I don't want a by-the-numbers "how to perform the Lightbringers Quest every time you think it might help.  The Dragon Pass and Six Ages games suffer a little of that, honestly.  You cross to the other side a LOT.  Then again, I was utterly unware that the idea was to retrace the footsteps of the Gods.  In my campaigns, you were always carving your own path, so the accomplishment was never dimmed because someone else had done it first (even if they were divine).   The rewards I gave were always things unattainable in normal game play.  Increased stats, minimum skill success raised to 40% (that one was amazingly abused by the player who took it), sometimes an item, but typically magic items were not glued to the hero's sides in my campaigns.  They were more like one time solutions for a specific problem, and then the Rune Masters went back to "normal" Iron gear.  The rewards made the characters personally better.  One guy got the Ki critical skill from the Nihon rules, and was pretty happy with that.   These days I would even root the reward even more in the role playing, like always a positive encounter with <Elder Race> as a reward.  That type thing. 

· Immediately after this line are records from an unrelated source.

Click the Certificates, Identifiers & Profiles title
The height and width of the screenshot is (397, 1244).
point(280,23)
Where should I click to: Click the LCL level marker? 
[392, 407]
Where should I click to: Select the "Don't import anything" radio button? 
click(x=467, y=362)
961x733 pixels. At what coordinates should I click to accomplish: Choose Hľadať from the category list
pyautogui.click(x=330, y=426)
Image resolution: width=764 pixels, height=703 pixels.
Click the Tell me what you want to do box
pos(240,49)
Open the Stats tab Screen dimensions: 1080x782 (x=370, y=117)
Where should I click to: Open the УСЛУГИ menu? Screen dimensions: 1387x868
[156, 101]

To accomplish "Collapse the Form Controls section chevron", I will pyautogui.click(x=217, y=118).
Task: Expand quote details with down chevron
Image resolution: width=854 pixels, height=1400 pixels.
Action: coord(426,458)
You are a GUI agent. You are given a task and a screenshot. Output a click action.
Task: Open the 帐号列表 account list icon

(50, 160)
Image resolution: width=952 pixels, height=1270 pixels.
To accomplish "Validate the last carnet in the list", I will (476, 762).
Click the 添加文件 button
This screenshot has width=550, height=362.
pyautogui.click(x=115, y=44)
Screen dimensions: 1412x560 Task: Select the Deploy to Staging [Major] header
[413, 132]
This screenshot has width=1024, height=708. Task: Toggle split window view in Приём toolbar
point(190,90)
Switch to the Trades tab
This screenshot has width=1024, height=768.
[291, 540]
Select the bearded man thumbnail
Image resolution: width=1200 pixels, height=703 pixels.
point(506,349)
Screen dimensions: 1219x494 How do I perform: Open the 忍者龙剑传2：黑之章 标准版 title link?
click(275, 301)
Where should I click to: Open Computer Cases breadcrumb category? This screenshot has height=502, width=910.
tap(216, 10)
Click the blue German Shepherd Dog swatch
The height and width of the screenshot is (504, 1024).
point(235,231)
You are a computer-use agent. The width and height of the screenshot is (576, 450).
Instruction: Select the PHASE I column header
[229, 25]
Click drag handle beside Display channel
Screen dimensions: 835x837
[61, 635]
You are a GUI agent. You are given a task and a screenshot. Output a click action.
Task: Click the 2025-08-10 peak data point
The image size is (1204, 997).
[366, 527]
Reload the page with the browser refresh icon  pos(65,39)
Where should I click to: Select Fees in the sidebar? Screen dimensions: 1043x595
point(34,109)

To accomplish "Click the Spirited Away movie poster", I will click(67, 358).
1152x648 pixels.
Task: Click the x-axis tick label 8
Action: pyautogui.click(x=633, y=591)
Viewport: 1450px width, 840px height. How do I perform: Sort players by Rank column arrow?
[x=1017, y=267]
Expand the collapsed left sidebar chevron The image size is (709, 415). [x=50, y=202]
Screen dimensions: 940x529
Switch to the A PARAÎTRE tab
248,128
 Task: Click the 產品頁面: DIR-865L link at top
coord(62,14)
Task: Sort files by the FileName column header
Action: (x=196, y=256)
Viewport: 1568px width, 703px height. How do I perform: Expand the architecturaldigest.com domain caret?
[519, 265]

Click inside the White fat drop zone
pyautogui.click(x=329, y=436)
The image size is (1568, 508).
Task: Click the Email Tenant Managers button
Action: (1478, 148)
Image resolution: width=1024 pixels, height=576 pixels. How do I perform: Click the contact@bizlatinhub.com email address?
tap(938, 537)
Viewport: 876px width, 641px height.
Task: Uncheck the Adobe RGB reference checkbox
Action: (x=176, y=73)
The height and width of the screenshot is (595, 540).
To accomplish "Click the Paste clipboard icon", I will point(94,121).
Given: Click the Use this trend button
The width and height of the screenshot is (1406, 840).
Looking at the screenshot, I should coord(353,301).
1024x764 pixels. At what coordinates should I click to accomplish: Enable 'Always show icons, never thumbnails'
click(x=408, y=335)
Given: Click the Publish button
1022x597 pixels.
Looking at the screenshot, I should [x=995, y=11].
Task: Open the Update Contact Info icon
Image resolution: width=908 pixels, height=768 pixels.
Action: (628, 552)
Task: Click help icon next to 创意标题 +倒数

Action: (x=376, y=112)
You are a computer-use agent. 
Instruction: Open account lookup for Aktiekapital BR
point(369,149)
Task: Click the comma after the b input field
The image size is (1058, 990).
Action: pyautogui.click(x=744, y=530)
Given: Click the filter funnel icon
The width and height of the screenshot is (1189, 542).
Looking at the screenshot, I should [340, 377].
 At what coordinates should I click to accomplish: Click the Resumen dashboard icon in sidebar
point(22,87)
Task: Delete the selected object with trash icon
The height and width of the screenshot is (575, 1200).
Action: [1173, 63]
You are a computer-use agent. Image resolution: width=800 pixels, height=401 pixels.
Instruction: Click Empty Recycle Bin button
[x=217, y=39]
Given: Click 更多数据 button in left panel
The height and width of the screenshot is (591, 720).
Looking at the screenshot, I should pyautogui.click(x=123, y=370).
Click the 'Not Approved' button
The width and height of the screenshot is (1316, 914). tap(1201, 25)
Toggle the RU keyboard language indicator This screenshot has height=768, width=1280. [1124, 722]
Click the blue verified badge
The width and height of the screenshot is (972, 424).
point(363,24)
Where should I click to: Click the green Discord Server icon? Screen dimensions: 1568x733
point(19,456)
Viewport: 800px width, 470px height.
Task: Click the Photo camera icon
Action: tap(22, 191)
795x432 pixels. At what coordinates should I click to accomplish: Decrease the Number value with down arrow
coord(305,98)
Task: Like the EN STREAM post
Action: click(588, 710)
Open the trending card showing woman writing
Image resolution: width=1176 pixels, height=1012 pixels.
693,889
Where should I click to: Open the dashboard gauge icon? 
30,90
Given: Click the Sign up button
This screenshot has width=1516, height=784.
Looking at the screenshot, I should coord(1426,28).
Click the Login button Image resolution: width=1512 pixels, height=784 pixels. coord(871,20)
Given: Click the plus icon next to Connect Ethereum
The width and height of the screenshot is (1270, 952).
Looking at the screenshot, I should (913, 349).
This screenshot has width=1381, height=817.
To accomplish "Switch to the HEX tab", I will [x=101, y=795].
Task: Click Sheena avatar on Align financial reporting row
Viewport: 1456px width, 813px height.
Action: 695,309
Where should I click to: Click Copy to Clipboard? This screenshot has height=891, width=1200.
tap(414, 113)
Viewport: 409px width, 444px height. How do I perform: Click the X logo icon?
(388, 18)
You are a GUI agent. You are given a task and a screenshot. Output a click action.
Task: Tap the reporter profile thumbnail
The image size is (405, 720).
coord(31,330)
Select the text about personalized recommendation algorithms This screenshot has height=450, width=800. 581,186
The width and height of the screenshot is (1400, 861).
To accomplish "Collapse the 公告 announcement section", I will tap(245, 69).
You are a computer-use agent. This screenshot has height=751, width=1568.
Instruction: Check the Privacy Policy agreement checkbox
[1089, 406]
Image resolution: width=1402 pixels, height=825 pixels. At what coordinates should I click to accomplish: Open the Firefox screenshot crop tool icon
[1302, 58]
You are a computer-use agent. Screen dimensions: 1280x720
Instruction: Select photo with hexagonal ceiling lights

End of the day, when the players do something like Heroquesting, I want it to spark wonder and mystery and even fear.    The character should be changed at the end of the adventure -- possibly strengthened, possibly massive weakened as they pay a great price for failure/success.  And the player should be inspired as well.  I want them to really feel it, and see at the end that they have really accomplished something important.  It is tough to make rules for these sorts of thing.  It is equally tough to do without rules for these sorts of things, and a lot of it really is in the hands of the GM and the players, ultimately.  That said, I LOVE the two published Heroquest adventures in the Death of Orlanth era.  Still a bit scripted, but I would totally like more of that please.